[Start of section]

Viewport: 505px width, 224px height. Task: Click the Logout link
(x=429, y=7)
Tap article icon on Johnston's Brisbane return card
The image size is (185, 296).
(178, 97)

[End of section]

Exercise:
Returned text must match every record word for word.

Expected answer:
Viewport: 505px width, 224px height. Task: Click the Logout link
(x=429, y=7)
Tap article icon on Johnston's Brisbane return card
The image size is (185, 296).
(178, 97)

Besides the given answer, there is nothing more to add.